Task goal: Output all the data exactly. Pictures do not belong in the copy.

━━ Data for the task ━━

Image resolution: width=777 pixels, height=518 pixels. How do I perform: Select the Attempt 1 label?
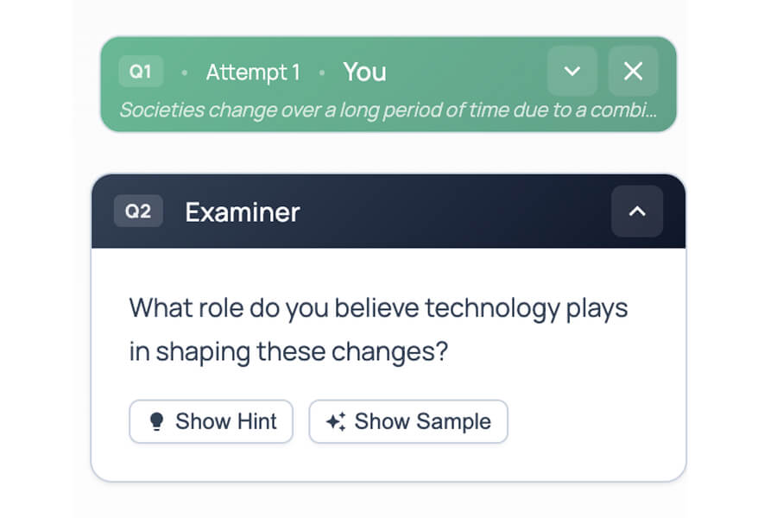pos(253,73)
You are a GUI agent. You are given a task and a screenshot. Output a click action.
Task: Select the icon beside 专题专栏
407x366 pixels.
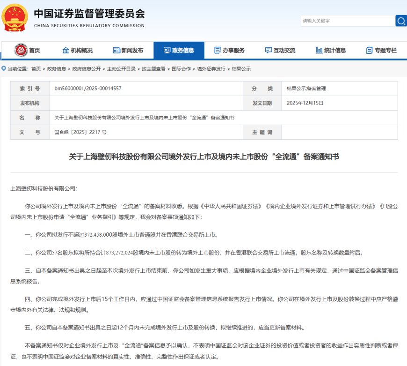point(369,50)
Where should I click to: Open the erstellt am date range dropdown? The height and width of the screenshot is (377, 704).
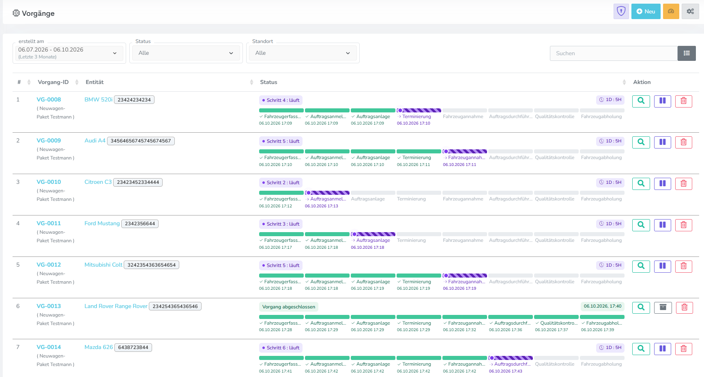tap(69, 53)
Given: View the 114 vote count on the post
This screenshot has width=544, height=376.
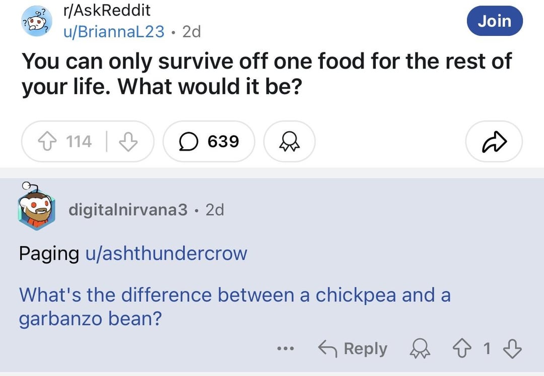Looking at the screenshot, I should click(79, 142).
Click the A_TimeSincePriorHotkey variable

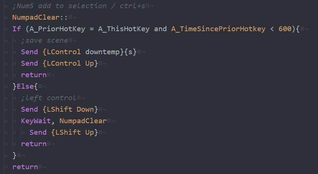218,29
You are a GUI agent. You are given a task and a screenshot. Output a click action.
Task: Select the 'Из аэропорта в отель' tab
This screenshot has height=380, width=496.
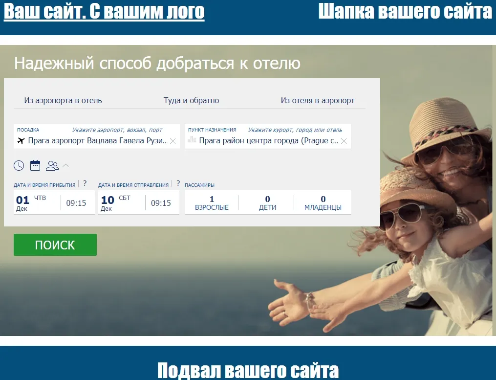[63, 101]
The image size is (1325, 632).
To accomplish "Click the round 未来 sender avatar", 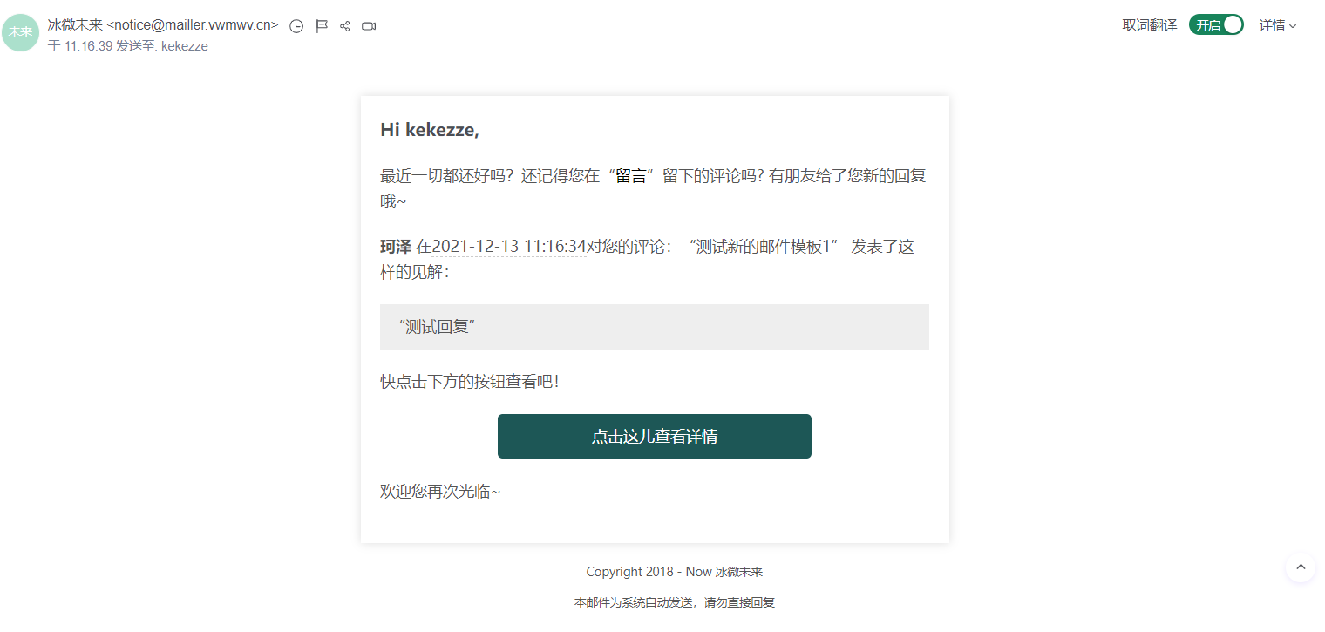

━━━

Answer space:
Image resolution: width=777 pixels, height=518 pixels. How do I perform: Select the Attempt 1 label?
pos(253,73)
You are a GUI agent. You are given a task and a screenshot. Output a click action.
Task: Select the icon beside 专题专栏
407x366 pixels.
point(369,50)
Where should I click to: Open the erstellt am date range dropdown? The height and width of the screenshot is (377, 704).
tap(69, 53)
Given: View the 114 vote count on the post
This screenshot has width=544, height=376.
Looking at the screenshot, I should click(79, 142).
Click the A_TimeSincePriorHotkey variable

218,29
You are a GUI agent. You are given a task and a screenshot. Output a click action.
Task: Select the 'Из аэропорта в отель' tab
This screenshot has height=380, width=496.
[63, 101]
The image size is (1325, 632).
To accomplish "Click the round 未来 sender avatar", 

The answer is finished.